Today is my kids first day back to school. I start a new
quarter. My wife is finishing one of her quarters. Little man Celli is continuing
to prep to make his debut to this world. I need to ease my way back into this
blogging thing. I have a lot of things that I am excited to share with you over
this upcoming year. But for this week, I am going to do a repost of a series
that I did last year regarding what I think is a dangerous mentality of “everyone
wins.” This series is designed to create some conversation on what it means to
allow our children to lose and struggle and win. If you read it last year,
maybe you’ll want to skip it…and then again you might enjoy it again. If you’re
new to these parts maybe you’ll love it…or maybe you’ll hate it. We’ll see.
Either way. Here is part one of five.


In graduate school I had to take extra classes because of the
institution that I attended. Many of these extra classes were put
together in a string. One of those strings was a connection of three
theology classes. Normally, these classes would be have been taught by
three different professors. Due to a confluence of events, I had the
same professor for all three.

Like all things, this had positives and negatives. One of the
consequences of this was the fact that as a student I tended to hear the
same rants again and again. Doing an unscientific evaluation of my
time, I am guessing that about three hours of my life was spent
listening to rants about “everyone winning.”

My professor’s basic complaint  was that everyone wins today and that
is having terrible effects on our children and society as a whole. He
was so passionate about it that often the conversations would spill over
into the hallway after class or during break.
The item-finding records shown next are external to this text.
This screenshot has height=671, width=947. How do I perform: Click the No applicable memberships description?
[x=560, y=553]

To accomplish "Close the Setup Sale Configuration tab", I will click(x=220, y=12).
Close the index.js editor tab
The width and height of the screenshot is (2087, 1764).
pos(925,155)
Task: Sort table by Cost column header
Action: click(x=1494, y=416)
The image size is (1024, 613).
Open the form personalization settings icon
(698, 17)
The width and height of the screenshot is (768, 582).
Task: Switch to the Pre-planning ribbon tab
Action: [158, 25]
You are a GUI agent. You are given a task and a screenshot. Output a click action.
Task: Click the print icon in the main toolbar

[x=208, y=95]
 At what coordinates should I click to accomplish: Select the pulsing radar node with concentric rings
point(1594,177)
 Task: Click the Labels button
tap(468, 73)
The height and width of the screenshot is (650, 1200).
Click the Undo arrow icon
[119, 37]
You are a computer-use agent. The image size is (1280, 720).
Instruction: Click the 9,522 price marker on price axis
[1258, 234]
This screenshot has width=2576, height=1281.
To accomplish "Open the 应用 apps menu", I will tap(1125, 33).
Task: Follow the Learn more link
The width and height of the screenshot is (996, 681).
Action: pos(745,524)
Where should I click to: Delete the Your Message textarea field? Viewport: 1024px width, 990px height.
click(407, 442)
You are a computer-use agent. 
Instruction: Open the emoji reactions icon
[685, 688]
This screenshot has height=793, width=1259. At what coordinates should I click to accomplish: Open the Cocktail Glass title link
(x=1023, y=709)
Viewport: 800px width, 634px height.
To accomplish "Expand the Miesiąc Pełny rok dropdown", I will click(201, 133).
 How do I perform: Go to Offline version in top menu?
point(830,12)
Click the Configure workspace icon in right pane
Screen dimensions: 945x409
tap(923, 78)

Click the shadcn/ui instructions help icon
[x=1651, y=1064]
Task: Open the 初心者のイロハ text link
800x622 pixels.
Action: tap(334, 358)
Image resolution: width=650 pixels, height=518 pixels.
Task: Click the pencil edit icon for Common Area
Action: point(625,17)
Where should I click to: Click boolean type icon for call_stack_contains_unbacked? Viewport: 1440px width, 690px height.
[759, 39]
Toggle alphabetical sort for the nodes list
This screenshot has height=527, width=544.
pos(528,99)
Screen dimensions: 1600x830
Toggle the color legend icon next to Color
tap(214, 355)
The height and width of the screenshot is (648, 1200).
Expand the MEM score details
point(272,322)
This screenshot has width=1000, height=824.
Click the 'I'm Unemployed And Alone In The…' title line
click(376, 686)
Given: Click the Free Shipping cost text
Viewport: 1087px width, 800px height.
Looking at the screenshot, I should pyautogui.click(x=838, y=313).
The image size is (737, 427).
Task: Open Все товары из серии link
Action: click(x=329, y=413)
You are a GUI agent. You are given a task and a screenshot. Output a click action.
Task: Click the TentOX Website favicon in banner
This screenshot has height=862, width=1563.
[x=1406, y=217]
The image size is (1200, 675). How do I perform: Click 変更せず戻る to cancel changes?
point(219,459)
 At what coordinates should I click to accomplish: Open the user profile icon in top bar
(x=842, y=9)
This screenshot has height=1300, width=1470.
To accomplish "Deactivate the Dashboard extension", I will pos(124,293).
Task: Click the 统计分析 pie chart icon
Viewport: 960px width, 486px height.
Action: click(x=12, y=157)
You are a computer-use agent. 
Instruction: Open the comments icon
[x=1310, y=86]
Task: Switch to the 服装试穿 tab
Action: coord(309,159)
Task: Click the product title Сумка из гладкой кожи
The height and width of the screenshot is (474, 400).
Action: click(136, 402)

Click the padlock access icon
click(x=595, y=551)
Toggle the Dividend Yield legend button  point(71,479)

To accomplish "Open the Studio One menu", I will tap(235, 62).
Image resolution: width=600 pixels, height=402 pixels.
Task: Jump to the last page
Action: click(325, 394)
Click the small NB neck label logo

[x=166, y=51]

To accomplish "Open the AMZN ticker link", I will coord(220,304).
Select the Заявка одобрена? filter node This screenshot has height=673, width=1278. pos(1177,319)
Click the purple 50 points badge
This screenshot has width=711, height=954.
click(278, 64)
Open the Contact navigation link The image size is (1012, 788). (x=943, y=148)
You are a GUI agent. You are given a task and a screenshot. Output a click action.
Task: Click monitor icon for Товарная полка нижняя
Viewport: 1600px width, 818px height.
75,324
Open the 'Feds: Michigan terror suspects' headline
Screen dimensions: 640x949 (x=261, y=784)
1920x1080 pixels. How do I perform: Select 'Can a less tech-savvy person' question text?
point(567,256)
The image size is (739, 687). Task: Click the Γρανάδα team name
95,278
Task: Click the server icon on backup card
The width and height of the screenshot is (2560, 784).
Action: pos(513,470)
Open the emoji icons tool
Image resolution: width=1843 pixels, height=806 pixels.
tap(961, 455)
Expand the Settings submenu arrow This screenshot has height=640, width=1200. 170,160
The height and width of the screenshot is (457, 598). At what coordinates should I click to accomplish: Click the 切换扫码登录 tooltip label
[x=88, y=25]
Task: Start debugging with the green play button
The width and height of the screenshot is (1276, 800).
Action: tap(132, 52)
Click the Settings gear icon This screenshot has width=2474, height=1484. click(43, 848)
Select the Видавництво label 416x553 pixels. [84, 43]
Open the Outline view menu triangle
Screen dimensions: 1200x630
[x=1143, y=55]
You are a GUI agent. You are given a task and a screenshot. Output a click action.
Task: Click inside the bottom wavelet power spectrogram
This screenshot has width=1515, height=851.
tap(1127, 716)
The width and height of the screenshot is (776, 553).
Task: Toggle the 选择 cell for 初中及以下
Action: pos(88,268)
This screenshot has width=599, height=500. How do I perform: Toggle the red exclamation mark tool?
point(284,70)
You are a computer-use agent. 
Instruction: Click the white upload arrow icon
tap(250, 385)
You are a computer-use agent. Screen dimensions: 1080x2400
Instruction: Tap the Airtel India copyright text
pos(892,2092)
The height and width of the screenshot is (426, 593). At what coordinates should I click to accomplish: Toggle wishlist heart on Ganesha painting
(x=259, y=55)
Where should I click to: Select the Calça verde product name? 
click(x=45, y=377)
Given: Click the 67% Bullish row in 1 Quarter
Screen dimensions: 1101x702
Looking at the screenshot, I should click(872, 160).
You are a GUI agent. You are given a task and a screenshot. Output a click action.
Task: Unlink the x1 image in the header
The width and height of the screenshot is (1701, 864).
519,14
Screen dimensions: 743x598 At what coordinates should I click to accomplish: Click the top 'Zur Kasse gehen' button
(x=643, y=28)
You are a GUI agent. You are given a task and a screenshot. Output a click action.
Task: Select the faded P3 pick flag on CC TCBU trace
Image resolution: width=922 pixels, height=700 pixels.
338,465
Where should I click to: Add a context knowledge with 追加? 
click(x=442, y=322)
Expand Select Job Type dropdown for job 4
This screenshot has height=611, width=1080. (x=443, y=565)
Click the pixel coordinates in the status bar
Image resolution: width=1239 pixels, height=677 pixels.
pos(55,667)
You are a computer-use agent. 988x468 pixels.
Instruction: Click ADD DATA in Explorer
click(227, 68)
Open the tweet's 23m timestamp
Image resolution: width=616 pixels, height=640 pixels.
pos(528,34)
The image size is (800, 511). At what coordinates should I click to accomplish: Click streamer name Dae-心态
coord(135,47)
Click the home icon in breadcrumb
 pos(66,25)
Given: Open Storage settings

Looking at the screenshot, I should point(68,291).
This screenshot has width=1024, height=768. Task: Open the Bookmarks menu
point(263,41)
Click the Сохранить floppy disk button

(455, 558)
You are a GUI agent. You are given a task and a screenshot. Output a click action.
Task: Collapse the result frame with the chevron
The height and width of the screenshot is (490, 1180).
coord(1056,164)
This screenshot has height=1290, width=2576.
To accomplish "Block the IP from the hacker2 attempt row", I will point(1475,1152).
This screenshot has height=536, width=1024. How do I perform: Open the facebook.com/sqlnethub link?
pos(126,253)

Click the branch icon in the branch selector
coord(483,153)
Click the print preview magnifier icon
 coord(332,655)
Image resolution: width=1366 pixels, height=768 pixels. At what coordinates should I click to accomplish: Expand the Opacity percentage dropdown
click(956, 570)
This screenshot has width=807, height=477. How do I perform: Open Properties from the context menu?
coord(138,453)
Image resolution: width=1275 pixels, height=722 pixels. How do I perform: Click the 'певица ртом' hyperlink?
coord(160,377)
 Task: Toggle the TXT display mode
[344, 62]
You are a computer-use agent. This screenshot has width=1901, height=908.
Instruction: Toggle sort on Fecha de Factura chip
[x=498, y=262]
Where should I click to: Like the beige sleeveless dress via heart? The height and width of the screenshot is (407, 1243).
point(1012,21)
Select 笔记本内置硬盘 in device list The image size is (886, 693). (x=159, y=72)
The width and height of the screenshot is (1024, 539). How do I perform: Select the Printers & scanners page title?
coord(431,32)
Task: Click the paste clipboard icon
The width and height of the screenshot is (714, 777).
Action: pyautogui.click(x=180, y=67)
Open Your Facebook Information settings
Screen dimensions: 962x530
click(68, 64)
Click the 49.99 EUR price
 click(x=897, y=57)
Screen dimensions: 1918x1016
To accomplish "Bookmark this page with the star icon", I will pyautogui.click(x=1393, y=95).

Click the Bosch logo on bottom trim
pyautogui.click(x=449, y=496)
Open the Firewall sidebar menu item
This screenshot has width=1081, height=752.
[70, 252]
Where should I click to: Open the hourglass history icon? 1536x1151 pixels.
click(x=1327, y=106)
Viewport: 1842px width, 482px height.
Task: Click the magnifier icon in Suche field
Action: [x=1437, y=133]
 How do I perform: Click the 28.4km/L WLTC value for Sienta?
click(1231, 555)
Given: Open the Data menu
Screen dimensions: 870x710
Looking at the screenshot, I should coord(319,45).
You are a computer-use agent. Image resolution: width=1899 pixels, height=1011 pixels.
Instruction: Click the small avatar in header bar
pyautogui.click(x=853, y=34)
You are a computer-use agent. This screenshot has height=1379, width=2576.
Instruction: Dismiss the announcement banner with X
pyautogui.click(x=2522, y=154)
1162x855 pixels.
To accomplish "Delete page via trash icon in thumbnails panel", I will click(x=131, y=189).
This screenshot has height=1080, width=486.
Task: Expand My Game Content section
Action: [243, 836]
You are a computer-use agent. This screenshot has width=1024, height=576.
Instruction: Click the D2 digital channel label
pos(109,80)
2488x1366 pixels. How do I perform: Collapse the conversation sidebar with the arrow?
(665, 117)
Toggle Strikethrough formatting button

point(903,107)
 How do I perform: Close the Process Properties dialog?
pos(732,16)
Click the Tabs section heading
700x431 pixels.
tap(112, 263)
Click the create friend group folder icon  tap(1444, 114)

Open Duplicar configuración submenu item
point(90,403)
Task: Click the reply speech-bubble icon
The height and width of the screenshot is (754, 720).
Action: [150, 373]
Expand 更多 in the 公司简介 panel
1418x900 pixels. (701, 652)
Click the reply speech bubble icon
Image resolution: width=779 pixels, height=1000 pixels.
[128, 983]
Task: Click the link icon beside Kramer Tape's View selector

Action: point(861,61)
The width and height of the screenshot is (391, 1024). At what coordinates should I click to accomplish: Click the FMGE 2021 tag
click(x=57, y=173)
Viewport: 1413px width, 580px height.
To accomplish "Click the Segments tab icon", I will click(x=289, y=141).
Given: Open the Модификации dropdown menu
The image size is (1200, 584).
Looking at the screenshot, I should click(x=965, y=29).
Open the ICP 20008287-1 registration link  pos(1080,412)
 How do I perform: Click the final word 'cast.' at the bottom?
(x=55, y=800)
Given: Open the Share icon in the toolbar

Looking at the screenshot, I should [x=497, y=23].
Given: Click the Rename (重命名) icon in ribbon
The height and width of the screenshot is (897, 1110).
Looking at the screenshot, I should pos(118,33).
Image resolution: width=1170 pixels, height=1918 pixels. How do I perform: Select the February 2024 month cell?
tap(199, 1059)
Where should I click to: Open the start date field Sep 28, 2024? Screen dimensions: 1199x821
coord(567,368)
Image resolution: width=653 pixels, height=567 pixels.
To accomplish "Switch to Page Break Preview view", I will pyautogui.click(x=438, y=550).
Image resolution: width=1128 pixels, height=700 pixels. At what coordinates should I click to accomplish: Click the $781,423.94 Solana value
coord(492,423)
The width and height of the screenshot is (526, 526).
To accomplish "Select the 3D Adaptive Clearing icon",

This lead to some good questions.

  1. What if he was wrong?
  2. What if he was right?
  3. What are the consequences of it?
  4. What is the cause?
  5. What can we do about it?
  6. Should we do anything about it?

I think this is a worthy discussion for anyone to have, especially
anyone who works with kids or has children. There can be little doubt
that if he is right, there are consequences. It is reasonable to examine
those consequences and ponder their effect on our children.